Even as the Senate is expected to vote and approve the bill likely Wednesday, the Times, which has been a consistent critic of the deal, said in an editorial Tuesday that the agreement with India "could make it even harder to rein in Iran's (and others') nuclear ambitions".

The liberal leaning paper claimed that, eager for a foreign-policy success, the Bush administration did not "even try to get India to limit its weapons programme in return. They got no promise from India to stop producing bombing-making material, no promise not to expand its arsenal and no promise not to resume nuclear testing."

The paper also blamed the House Foreign Affairs Committee for not holding public hearings and sending the deal straight to the floor without even a committee vote. It noted that the committee's chairman, Howard Berman, expressed "concerns about ambiguities in the agreement" and still voted for it.

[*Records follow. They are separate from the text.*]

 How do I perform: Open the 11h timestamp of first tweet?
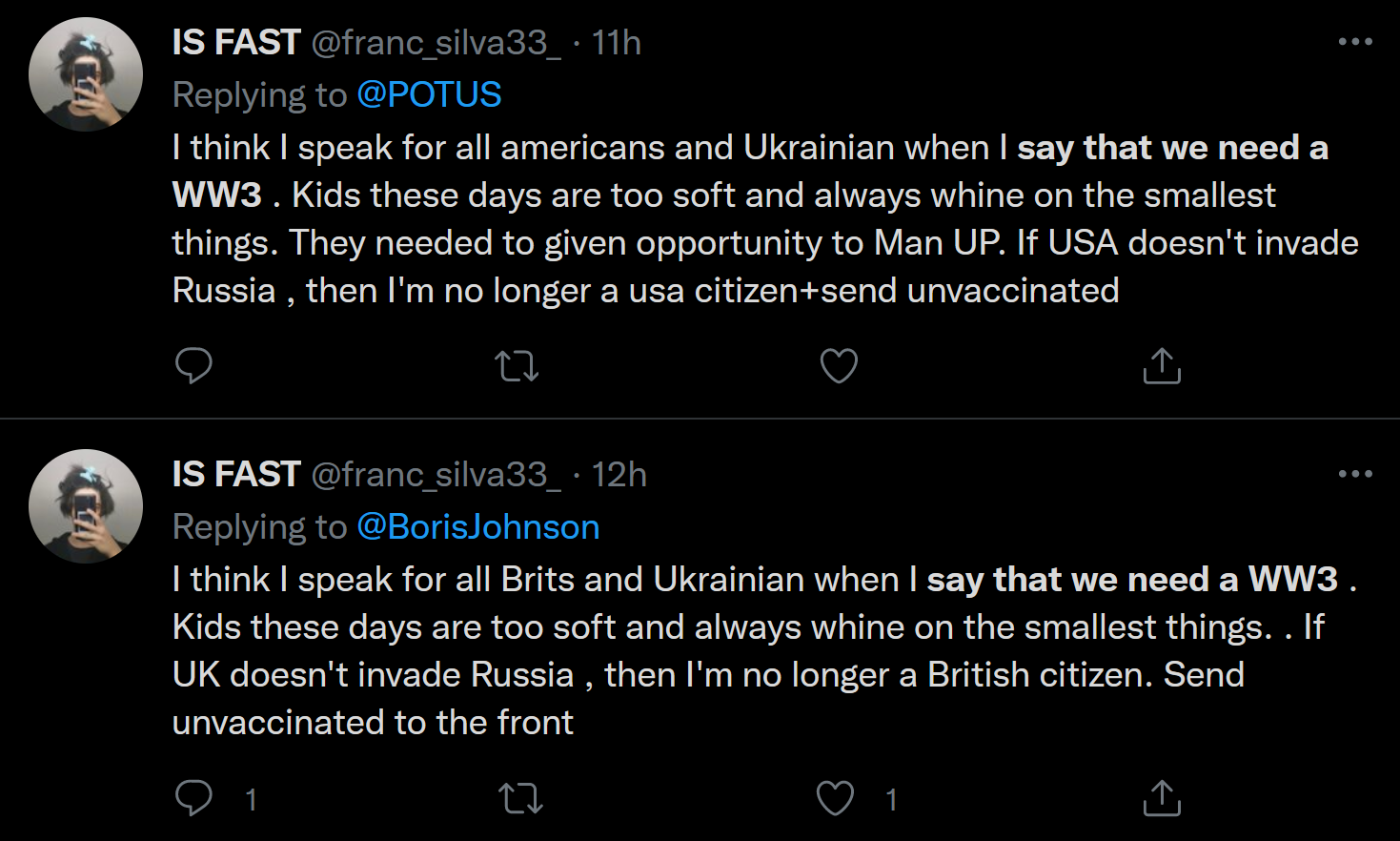pyautogui.click(x=617, y=43)
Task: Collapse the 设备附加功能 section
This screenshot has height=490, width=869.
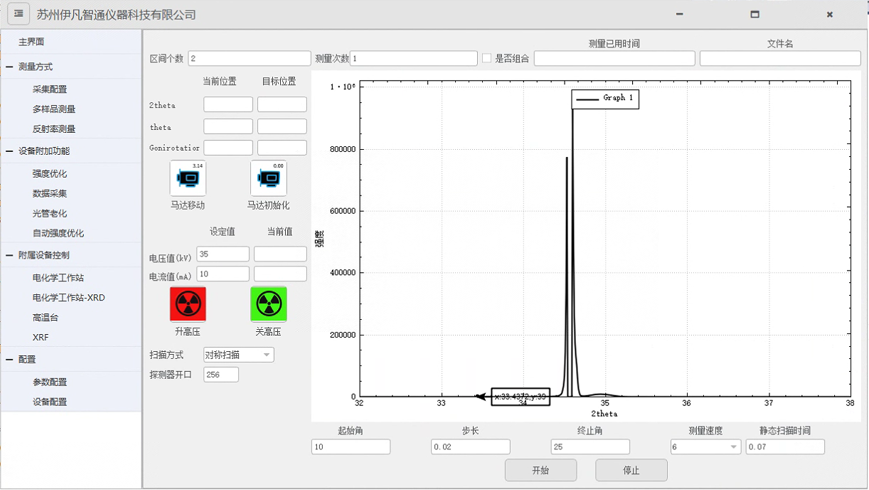Action: (x=10, y=151)
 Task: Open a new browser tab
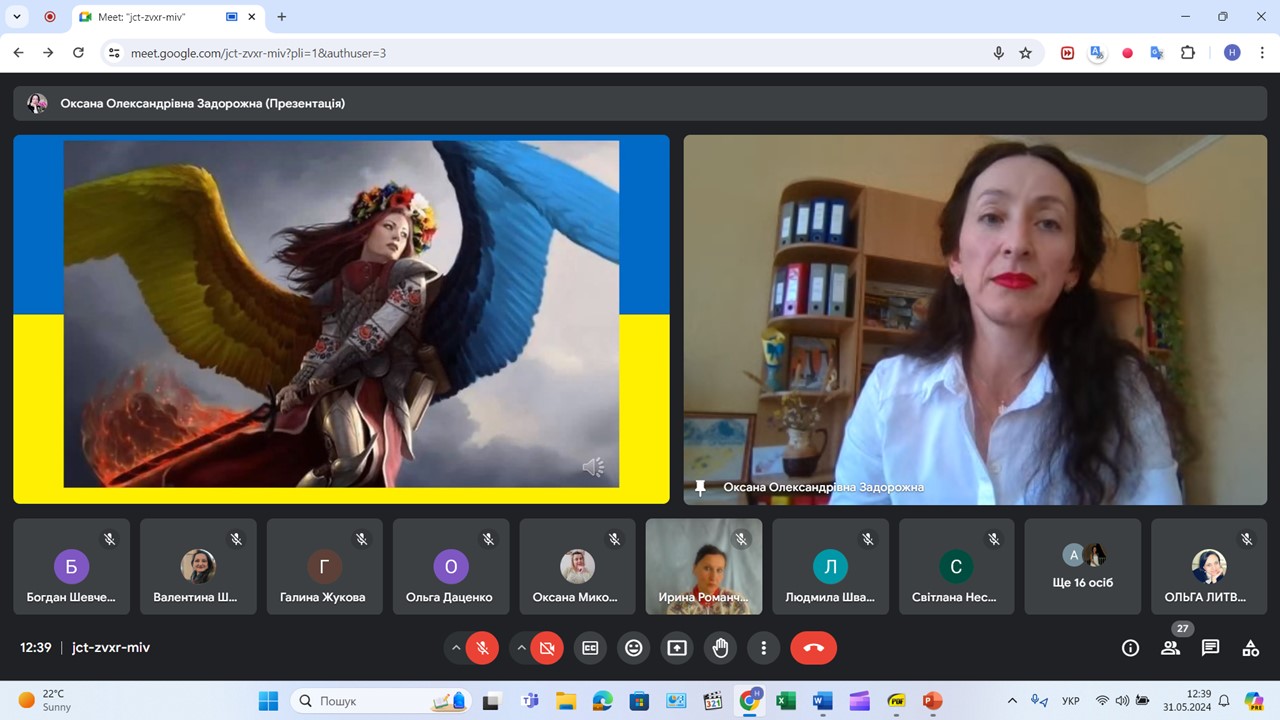(x=282, y=17)
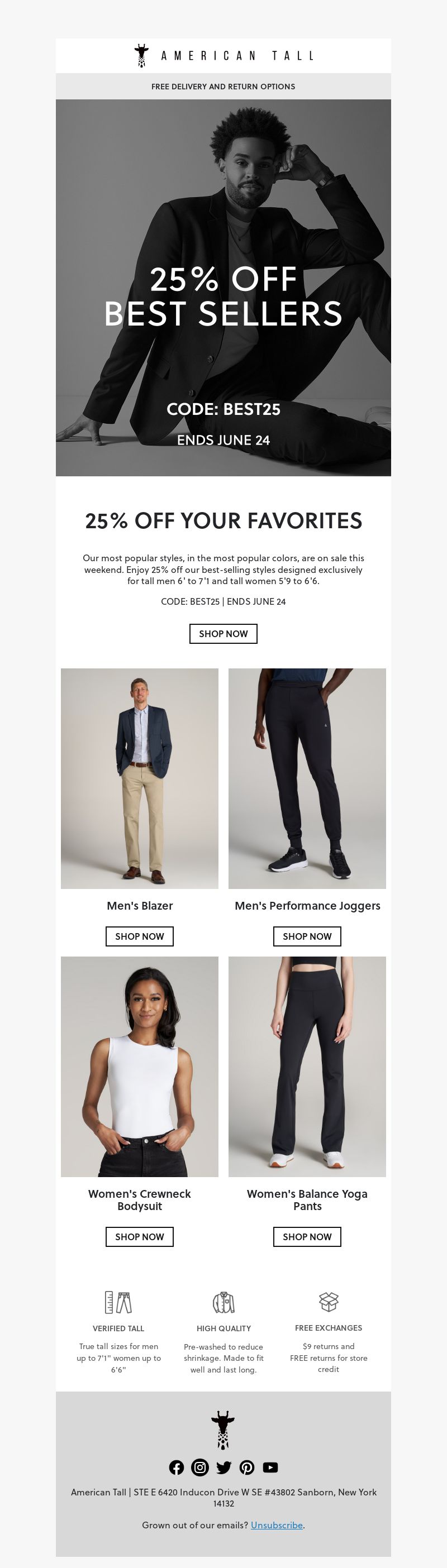Viewport: 447px width, 1568px height.
Task: Click Shop Now under Men's Performance Joggers
Action: 307,936
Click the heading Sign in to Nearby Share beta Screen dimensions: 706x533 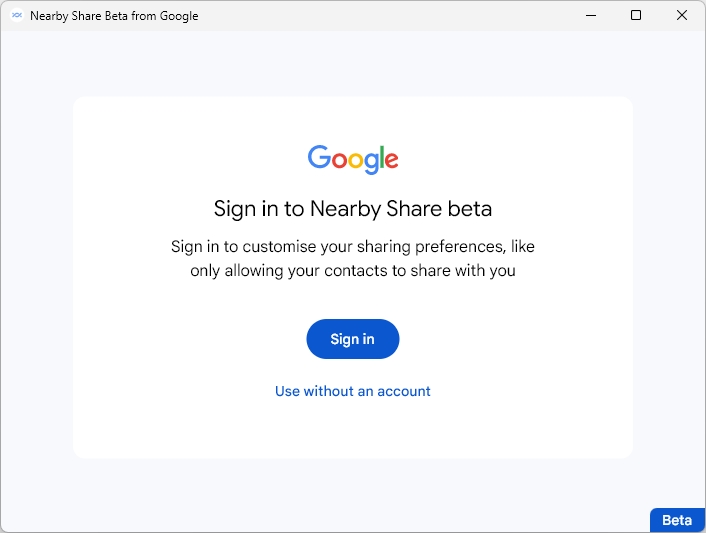[353, 209]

The editorial granted that Bush has correctly chosen to build a new relationship with India, a rising power that has sent many thousands of talented people to live and work in the US. But it said, he "erred in making the nuclear deal the centrepiece of that relationship. And he erred in assuming that he could selectively break the nuclear rules for India and still argue that other countries had to do a lot more to rein in Iran."

The deal approved by the House fails to meet legal requirements set previously by Congress, claimed the Times. "For example, it is not accompanied by a commitment by countries engaged in nuclear trade to ban transfers to India of enrichment and reprocessing equipment that is essential to weapons production," it said.